Pretty nice average, that. At the moment Tyson’s grid would have awarded each cwt of those animals $24 for the prime, $8 for the Certified Angus Beef certification, $6.50 for the YG1 and $2.50 for the YG2.
So there’s money in them there clones if you can get it out.
This all started when WT’s Dr. Ty Lawrence took tissue from a couple—one male, one female—carcasses he identified in packing plant. Working with Dr. Gregg Veneklasen at the Timber Creek Veterinary Hospital, they were able to develop a bull clone and a heifer clone. They dubbed the bull Alpha and the heifer Gamma.
They bred them and got the first calves ever born to a mating of two clones—a total of 9 bull calves and 4 heifer calves. They kept two of the bulls, but castrated the other seven and fed them out.

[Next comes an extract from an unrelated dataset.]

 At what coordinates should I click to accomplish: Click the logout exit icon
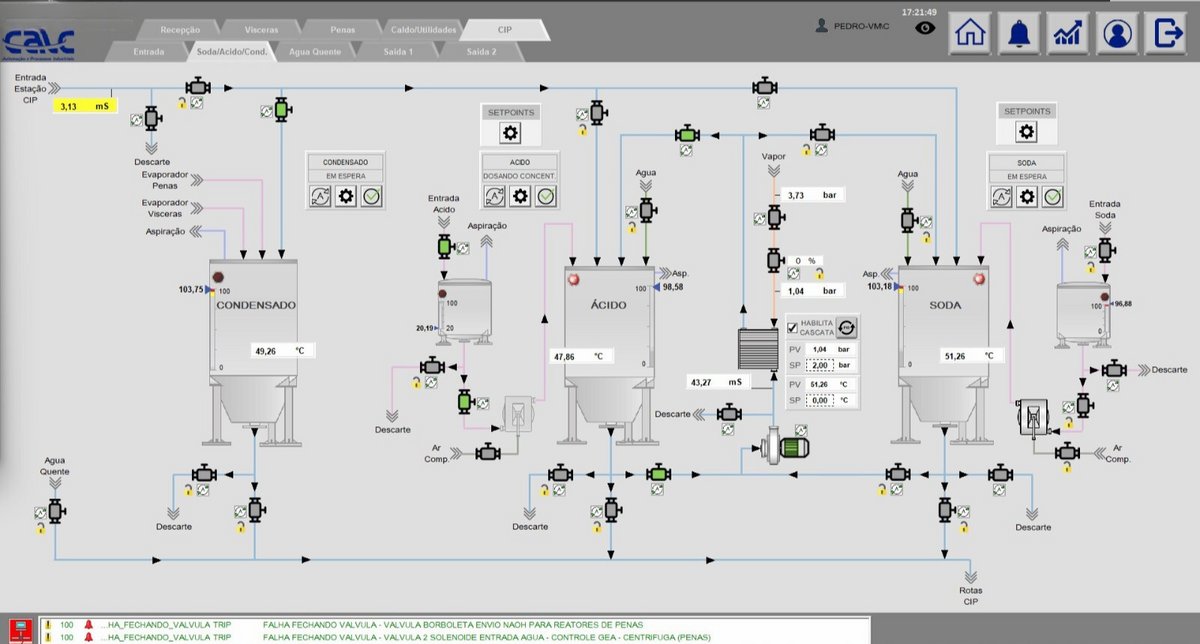click(x=1166, y=33)
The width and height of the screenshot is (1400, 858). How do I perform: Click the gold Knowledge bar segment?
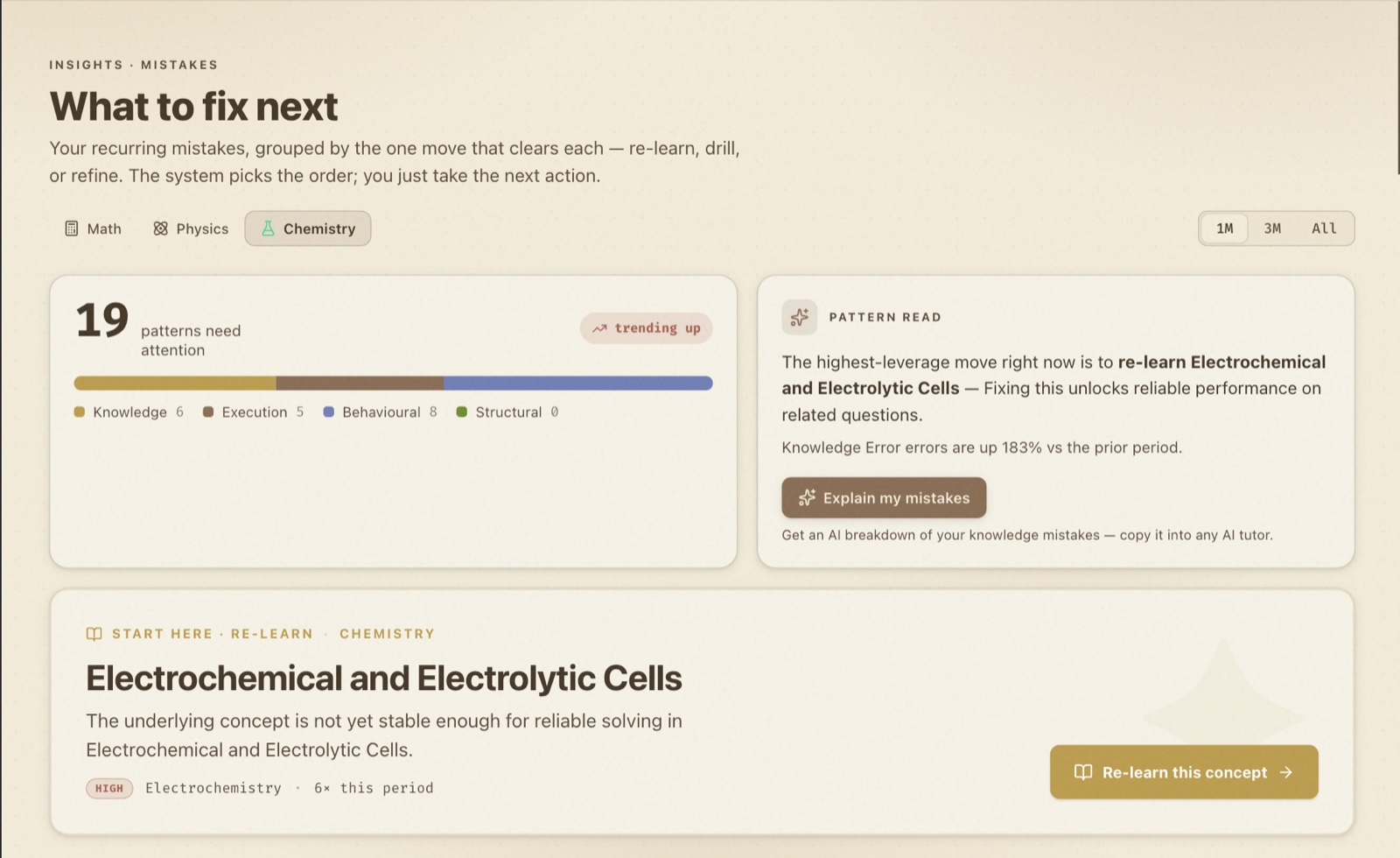[x=175, y=383]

On the rail one steer was Prime, three High Choice and three Average Choice. One was YG1 and the others were all YG2.
John Sharp, chancellor of the Texas A&M system, said that, compared to industry averages, the steers produced 16% less seam fat, 45% more marbling and 9% more ribeye poundage. Lawrence said that they gained just 2.9 lbs a day on feed, but converted at 7.2. That ADG came without any implants.
Next step for WT is to compare the Alpha bull to top AI sires from the Angus, Simmental and Charolais breeds. They’ve exposed 1300 cows and expect for the calves to be treated generically, right through the feedyard.